Cars That Never Caught On

You don’t hear it much anymore but a few decades ago a common metaphor for a product that “never went anywhere” was the Edsel. “That thing is a real Edsel,” you would hear. Interesting, but why didn’t it catch on? Here’s the Ford Edsel story and that of a few other domestic automobiles which never quite made it.

1958-1960 Ford Edsel

In 1956, shortly after Ford became a publicly held company, management decided to realign its brands to better compete in a marketplace dominated by General Motors. The Lincoln marque was moved upmarket to compete directly with GM’s Cadillac. Mercury was also moved up to lure customers away from Oldsmobile and Buick. Unfortunately, this strategy would leave a gap in the market between Mercury and the entry-level Ford brand.

Enter the Edsel models. Designed to compete in the large lower-intermediate field, the Edsel brand ran into economic problems right away. In 1957, the country entered into a deep economic recession and this softened the demand for new cars in the lower-intermediate bracket, the exact market Edsel was going after. Unfortunately, the brand never recovered and by 1960, Ford shuttered the Edsel brand. It was rumored to have cost Ford a whopping $400 million when all was done. 

1971-1977 Chevrolet Vega

Though one the best looking of the small cars of the Seventies, the Chevrolet Vega was also the most problem-ridden. Perhaps the number one issue was its poorly designed motor. Vegas were famous for warped cylinder heads and for burning excessive amounts of oil. They also had recalls for faulty axles and throttle linkages that jammed.

Adding insult to injury, Vegas were also known to rust out quickly. The design of the body lead to water retention and combined with poor-quality steel, Vegas rusted quickly. In the mid 70’s, a rust-inhibiting program was rushed into production but the process proved problematic, and ultimately resulted in GM replacing thousands of fenders- all under warranty.

1975-1980 AMC Pacer

American Motors Corporation (AMC) lunched a wild looking little car in 1975. Shaped like a “fishbowl” it was popular with consumers when it was first released.

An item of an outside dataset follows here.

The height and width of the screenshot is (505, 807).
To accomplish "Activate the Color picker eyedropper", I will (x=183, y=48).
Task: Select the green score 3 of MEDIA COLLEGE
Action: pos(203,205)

Even consumer reports gave it great recommendations: “The new AMC was quiet riding, pleasant driving, and based on sound engineering.”

The problem was the Pacer was a heavy car and never delivered the fuel economy that many customers expected. And, by the late 1970s, the Pacer’s bulbous shape began to look dated compared to other domestic vehicles. Struggling financially, AMC would kill the Pacer after 1980, having never significantly updated the car.

1980s GM’s X-Body Cars

GM launched an all-new lineup of compact cars for 1980 by kicking off one of the most expensive media campaigns in automotive history. Comprised of the Buick Skylark, Chevrolet Citation, Oldsmobile Omega, and Pontiac Phoenix, the X-Cars generated immediate sales success. Unfortunately, these front-drive miracles proved to be problematic. The list of safety issues that plagued the Citation and its kin included leaky transmissions and rear brakes that were given to complete failure.

2001-2005 Pontiac Aztek

We got this one from the Breaking Bad fans at Selma Chrysler of Selma, CA. Remember the car that Walter White drove throughout the series? It was a Pontiac Aztek, considered one of the ugliest cars to come out of Detroit.

The Aztek was actually a decent crossover. It was reasonably priced, rode well, and was spacious inside. Regardless of its strong points, the public rejected the Aztek because of its hideous looks. The model survived for five more years, with output dropping to fewer than 5500 for 2005.